The present article examines several lines of converging evidence suggesting that the slow and insidious brain changes that accumulate over the lifespan, resulting in both natural cognitive aging and Alzheimer's disease (AD), represent a metabolism reduction program. A number of such adaptive programs are known to accompany aging and are thought to have decreased energy requirements for ancestral hunter-gatherers in their 30s, 40s and 50s. Foraging ability in modern hunter-gatherers declines rapidly, more than a decade before the average terminal age of 55 years. Given this, the human brain would have been a tremendous metabolic liability that must have been advantageously tempered by the early cellular and molecular changes of AD which begin to accumulate in all humans during early adulthood. Before the recent lengthening of life span, individuals in the ancestral environment died well before this metabolism reduction program resulted in clinical AD, thus there was never any selective pressure to keep adaptive changes from progressing to a maladaptive extent.

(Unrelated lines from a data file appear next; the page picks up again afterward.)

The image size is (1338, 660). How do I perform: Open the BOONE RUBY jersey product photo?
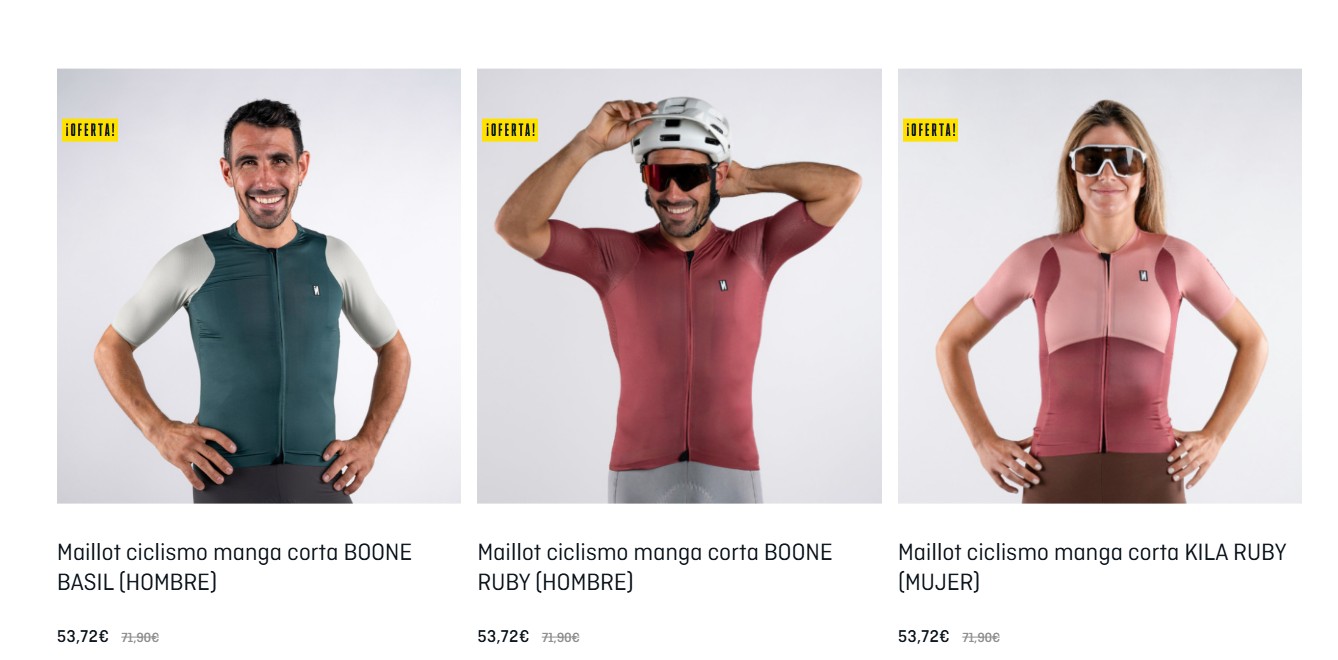pos(679,286)
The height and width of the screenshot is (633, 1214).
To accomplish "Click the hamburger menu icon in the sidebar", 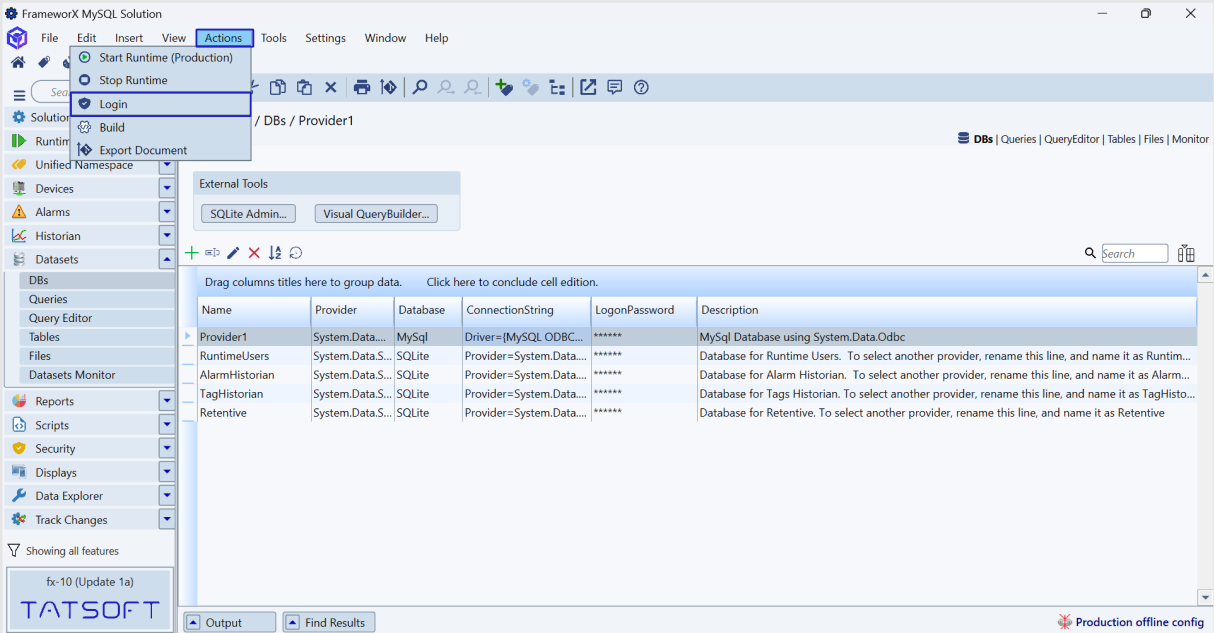I will tap(19, 95).
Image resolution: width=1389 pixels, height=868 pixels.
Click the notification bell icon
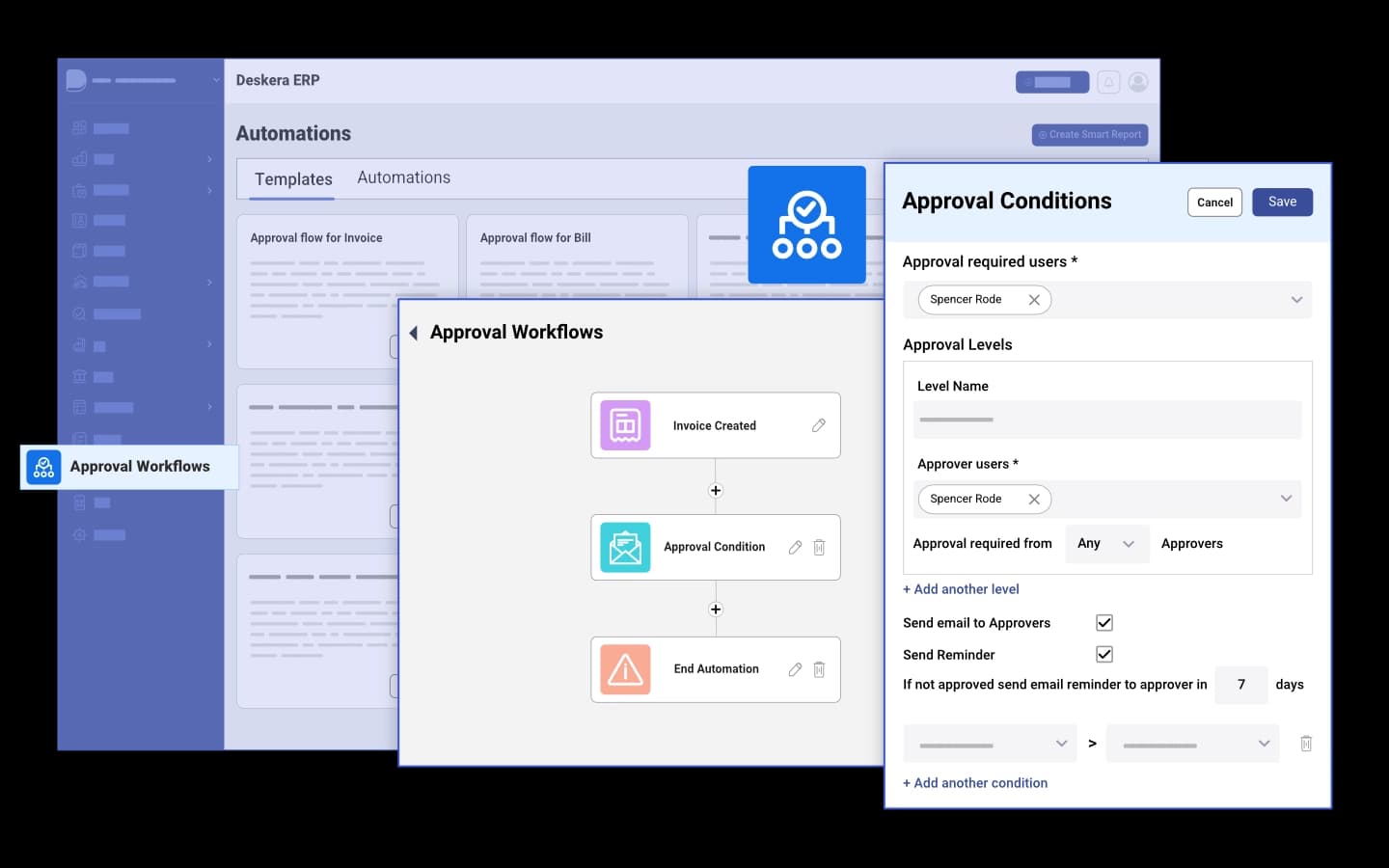click(1108, 83)
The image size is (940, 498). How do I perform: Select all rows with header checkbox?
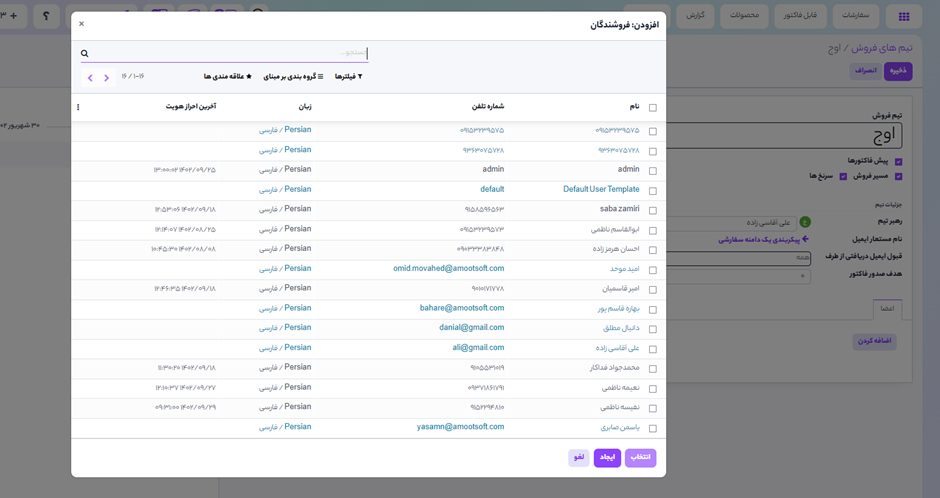click(x=653, y=108)

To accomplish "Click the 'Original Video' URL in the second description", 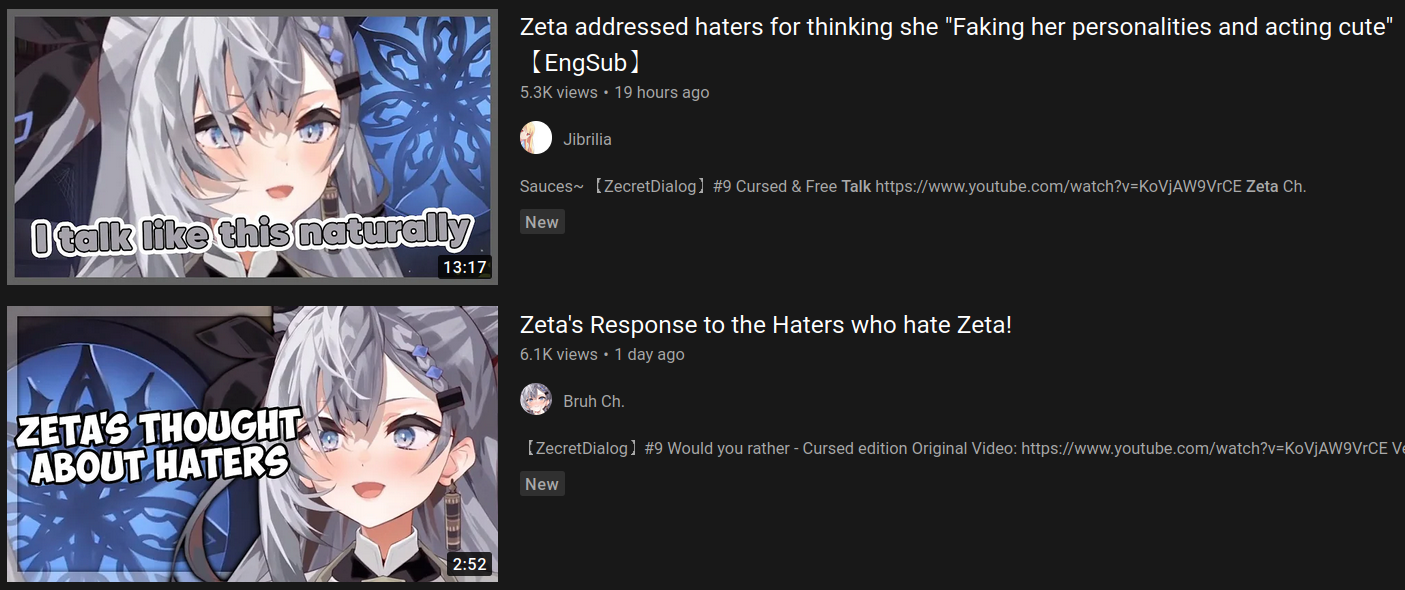I will click(x=1213, y=448).
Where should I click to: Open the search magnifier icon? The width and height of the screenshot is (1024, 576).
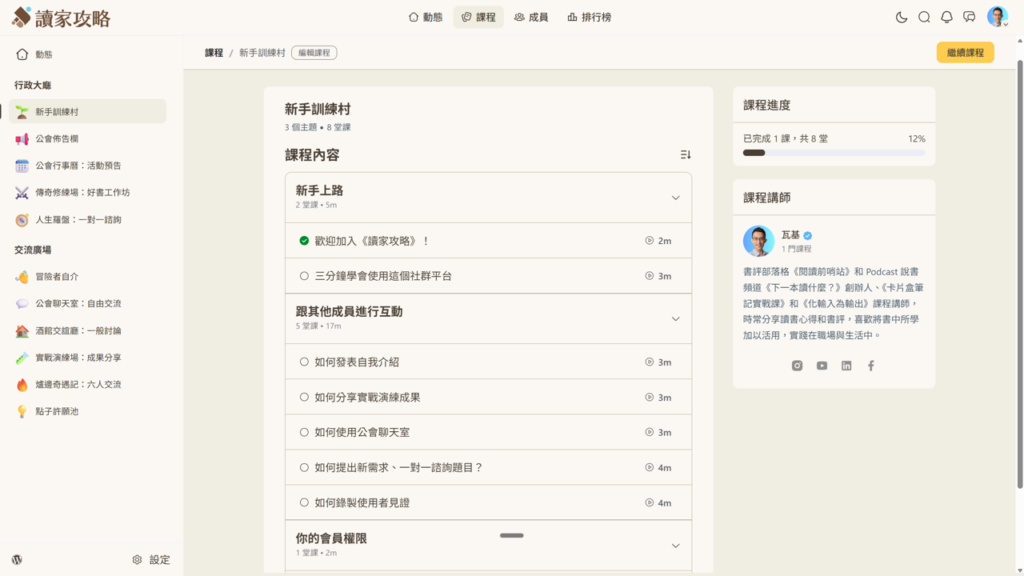point(924,17)
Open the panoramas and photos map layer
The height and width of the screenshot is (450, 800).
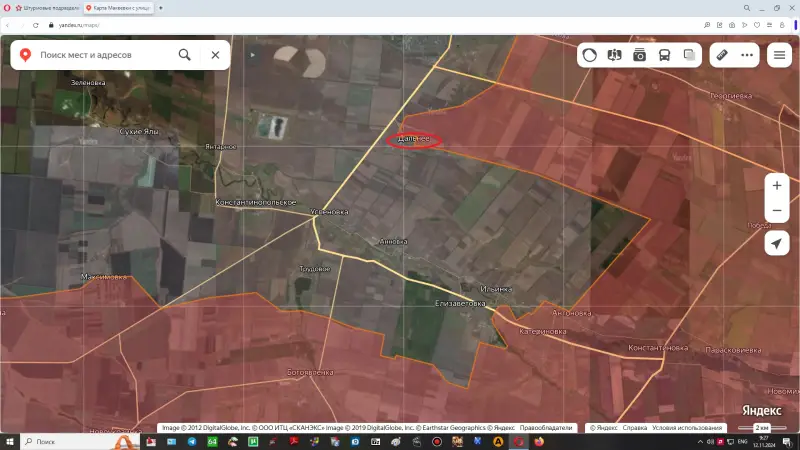[x=614, y=55]
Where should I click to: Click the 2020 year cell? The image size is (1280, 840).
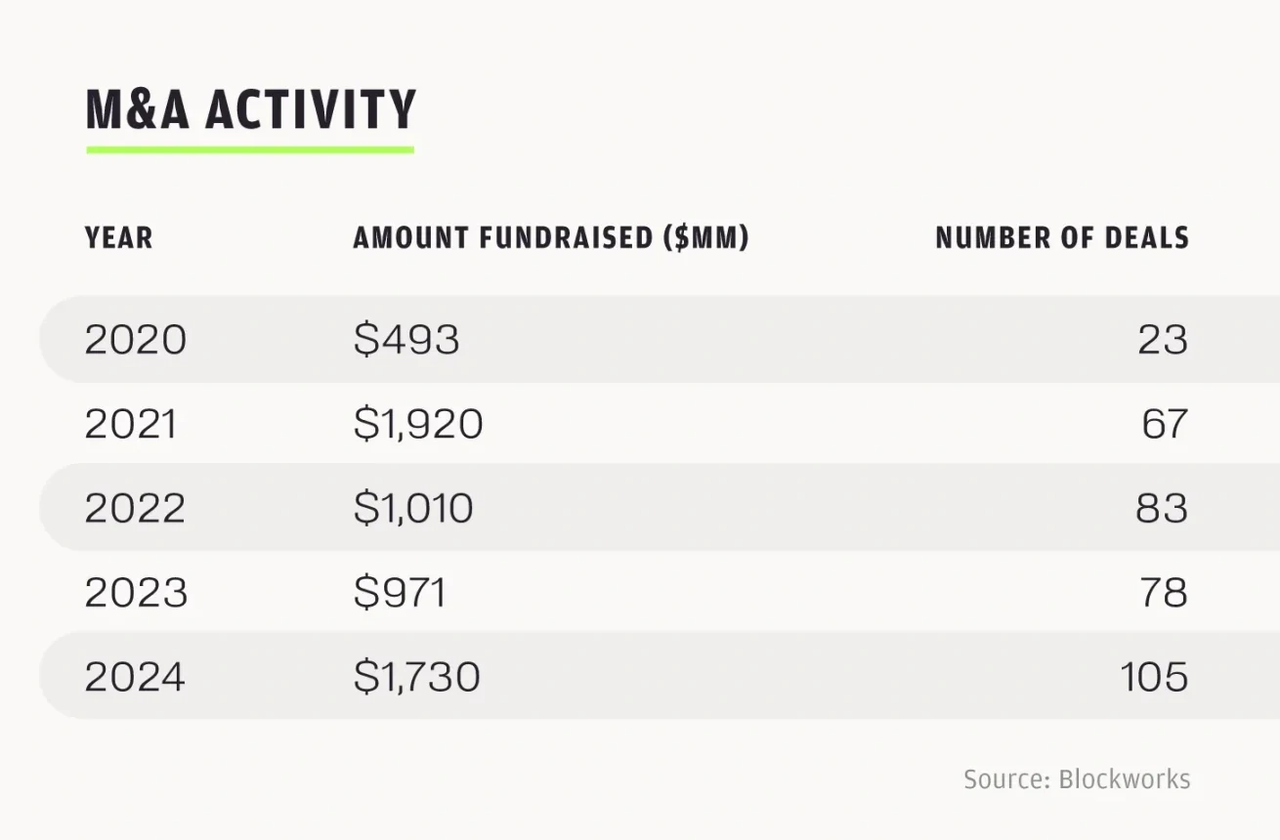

I can't say I'm completely sold on the high level conclusion, which seems to depend on relatively unsupported assumptions about the dominant selective pressures acting during specific decades of primitive hunter-gatherer life. Some thought-provoking points are made along the way, however, so I encourage you to read the whole thing.

All humans begin to develop the neurological markers of AD during their early 20s and continue to do so throughout life, most towards clinically irrelevant degrees. But why would these markers present in everyone? How could natural selection have allowed them to become so invasive and ubiquitous if they did not hold some sort of evolutionary significance?
Comments

This paper was very interesting but also quite frustrating, as the authors kept referring to "design" in terms of genetics, as well as implying that traits useful to 45 year old hunter-gatherers were passed to their children. Since it is very rare for anyone over the age of 30 in such societies to successfully have children, there's no way for such traits to be passed down.

However, the notion of dementia as a runaway adaptation to less food is interesting. It makes sense, in extreme conditions, for the body to reduce blood flow to parts of the brain not immediately needed for survival, and that trait would have survival benefits & could be expected to be passed on down.

Posted by: name at March 13th, 2009 9:16 AM

It seems that the following quote from the article addresses the concerns brought up by the previous post.

"Some theorists assume tacitly that AD presents too late in reproductive life to have been exposed to negative selection [12]. They realize that diseases that arise after individuals become infertile cannot limit the total number of offspring produced, and that evolution has little way of excising such diseases. However, many facts about preclinical AD indicate that the genes responsible for it must have been exposed to blatant selective pressure, well before their bearers reached reproductive senescence. Particularly, neuropathological changes begin in the early 20s and usually constitute a "heavy load" 10–20 years before the first behavioral symptoms of marked cognitive decline surface [13]. Several forms of neurophysiological and intellectual decline have been shown to begin in the first few decades in individuals that will develop AD [14]. In fact, well controlled studies have shown that individuals that carry susceptibility genes for AD exhibit lower levels of intellectual functioning throughout life and are more likely to drop out of high school by age 15 when compared to their matched peers [15]. In other words, because the genes that cause AD create conspicuous neurological and behavioral characteristics that present during reproductive age, they could not have been invisible to evolutionary forces."

Posted by: george at March 13th, 2009 9:45 AM

A passage that I found interesting:

"The sharp diminishment in cerebral metabolism in young adulthood is currently conceptualized in the literature as an evolutionarily mediated response to changes in life-history dynamics [46], but modern AD researchers appear surprised that further reductions occur with advancing age. These reductions, even in late life, should be seen as part of a natural process of continuing development. Young children are small and their metabolic demands are met by their parents, yet they need to learn rapidly in order to become ecologically competent [48]. They can afford a high cerebral metabolism because they benefit so greatly from the incessant thinking and learning that accompanies it. Once the individual becomes an adult though, they need not expend quite so much energy actively learning and analyzing. The adaptive value of extracting large amounts of information from their environment and carrying it with them through time has decreased. This is because, in adulthood, individuals should have already internalized much of the cultural and ecological information that they will need."